10 Lessons for Board Members

Ten lessons from the GFC


Don’t ignore the lessons of the GFC

Robert Gottliebsen
Business Spectator  
26 March 2010

What have we learned from the global financial crisis? After chairing a panel of leading directors and accountants at the CPA Business Outlook 2010 conference yesterday, I jotted down ten lessons from the GFC.

– In your risk planning, don’t ignore scenarios that seem outrageous – such as a 70 per cent fall in copper prices if you are a miner. Never assume they will not happen. In the current environment, the scenario of a break down in China can’t be ignored irrespective of its likelihood.

– Many companies isolated particular risks but did not take into account the contagion effect that would flow from one event. And so a fall in revenues can affect loan covenants and the ability to raise equity.

– The director community is divided over whether, say, an engineer or marketer on a board needs to study the detail of accounts that have been ticked by the CEO, the CFO and the auditor. This is at the heart of the case against Centro non-executive directors.

– When directors don’t ask questions about the detail in the accounts it usually means they have not studied them.

– Boards must take a keen interest in who is appointed as chief financial officer and make sure the internal auditor reports to the board’s audit committee and not the CEO.

– Over regulation – like the Sarbanes-Oxley US rules – lead to excessive reliance on box ticking by boards and insufficient examination of the detail, scenarios and strategies.

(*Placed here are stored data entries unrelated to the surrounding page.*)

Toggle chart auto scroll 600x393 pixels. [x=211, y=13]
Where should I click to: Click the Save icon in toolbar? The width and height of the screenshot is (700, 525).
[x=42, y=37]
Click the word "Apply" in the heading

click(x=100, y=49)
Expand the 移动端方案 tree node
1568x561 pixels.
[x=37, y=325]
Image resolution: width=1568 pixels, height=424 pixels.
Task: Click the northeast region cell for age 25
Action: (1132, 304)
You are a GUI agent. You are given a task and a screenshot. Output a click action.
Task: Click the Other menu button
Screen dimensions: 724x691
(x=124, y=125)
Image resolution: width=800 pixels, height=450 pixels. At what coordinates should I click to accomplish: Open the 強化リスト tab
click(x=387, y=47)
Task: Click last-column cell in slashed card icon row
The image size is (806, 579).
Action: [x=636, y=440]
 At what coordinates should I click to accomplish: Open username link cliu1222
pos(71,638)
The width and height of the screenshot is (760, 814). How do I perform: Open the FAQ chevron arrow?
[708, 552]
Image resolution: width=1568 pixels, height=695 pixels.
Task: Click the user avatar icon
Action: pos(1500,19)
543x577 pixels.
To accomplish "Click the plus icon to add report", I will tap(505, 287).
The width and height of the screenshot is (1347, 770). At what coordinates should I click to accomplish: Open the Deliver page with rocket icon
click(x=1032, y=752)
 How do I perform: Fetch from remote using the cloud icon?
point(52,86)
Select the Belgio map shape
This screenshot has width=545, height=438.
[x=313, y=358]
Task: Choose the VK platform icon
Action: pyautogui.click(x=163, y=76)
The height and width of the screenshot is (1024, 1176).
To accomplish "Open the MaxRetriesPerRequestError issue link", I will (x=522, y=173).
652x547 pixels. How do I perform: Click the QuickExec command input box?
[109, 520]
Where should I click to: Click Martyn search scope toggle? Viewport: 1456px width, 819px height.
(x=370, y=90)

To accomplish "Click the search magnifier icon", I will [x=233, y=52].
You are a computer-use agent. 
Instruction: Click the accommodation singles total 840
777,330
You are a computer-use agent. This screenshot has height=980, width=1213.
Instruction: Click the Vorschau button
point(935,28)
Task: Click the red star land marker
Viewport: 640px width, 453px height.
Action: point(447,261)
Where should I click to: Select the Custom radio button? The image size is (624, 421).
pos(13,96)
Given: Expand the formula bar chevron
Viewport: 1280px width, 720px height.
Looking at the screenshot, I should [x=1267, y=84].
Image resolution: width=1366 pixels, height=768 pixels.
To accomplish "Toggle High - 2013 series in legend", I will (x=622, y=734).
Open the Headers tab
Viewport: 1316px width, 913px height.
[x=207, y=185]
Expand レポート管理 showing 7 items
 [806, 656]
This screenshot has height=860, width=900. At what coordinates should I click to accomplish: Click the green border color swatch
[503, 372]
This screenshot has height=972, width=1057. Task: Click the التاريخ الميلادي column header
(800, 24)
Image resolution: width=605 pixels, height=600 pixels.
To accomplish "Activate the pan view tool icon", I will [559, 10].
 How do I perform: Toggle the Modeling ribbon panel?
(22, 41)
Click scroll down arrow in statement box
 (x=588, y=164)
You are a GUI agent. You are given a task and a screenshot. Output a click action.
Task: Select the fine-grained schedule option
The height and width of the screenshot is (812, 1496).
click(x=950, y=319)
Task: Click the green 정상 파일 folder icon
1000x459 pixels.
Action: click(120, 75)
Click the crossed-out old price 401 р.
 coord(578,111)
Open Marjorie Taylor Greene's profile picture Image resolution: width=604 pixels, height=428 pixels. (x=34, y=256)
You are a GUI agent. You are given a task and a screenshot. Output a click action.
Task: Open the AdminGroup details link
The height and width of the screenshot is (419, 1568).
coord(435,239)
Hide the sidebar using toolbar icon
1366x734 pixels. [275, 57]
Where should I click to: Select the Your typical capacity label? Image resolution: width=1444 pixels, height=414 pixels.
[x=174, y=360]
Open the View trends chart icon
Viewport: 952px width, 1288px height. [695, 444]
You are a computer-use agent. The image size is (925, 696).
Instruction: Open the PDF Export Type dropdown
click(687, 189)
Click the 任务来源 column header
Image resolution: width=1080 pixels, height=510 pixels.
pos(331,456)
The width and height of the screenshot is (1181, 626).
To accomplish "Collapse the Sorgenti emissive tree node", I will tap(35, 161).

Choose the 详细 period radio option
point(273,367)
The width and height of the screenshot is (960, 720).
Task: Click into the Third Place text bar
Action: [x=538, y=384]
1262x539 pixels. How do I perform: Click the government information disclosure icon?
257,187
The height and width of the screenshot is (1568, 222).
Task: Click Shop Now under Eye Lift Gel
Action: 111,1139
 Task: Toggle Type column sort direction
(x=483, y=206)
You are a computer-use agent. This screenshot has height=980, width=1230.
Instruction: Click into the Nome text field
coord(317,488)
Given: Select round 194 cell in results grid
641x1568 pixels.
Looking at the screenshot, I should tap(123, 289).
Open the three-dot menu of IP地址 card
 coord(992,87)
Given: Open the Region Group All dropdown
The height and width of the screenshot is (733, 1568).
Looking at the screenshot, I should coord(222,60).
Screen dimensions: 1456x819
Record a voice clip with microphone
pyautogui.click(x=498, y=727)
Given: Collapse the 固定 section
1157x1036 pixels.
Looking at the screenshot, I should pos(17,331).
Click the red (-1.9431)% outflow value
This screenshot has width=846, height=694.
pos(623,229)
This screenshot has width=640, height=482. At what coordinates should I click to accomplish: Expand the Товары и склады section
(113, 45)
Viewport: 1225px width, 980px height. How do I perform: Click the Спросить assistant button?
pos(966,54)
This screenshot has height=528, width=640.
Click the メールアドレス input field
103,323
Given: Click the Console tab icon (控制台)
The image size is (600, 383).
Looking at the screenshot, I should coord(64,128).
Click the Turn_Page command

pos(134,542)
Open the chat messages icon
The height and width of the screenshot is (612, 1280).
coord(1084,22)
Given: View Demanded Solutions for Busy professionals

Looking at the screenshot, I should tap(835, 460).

This contributed to the US problems. To some extent, the Sarbanes Oxley disaster spread to Australia where there are now around 600 matters where directors can be charged. In turn, this requires box ticking

– Enormous effort is put into the detail of annual reports but few actually read them and the accounting standard applied to accounts are different from the accounts used by institutions. This can cause problems.

– Most companies could report their results within two weeks of balance date and should do so. They might not have all the detail but they would keep the market informed.

– Every director should isolate the top four risks their company faces and should make a realistic assessment of their risk appetite.

– Many smaller and medium sized companies have difficulty attracting skills to their board.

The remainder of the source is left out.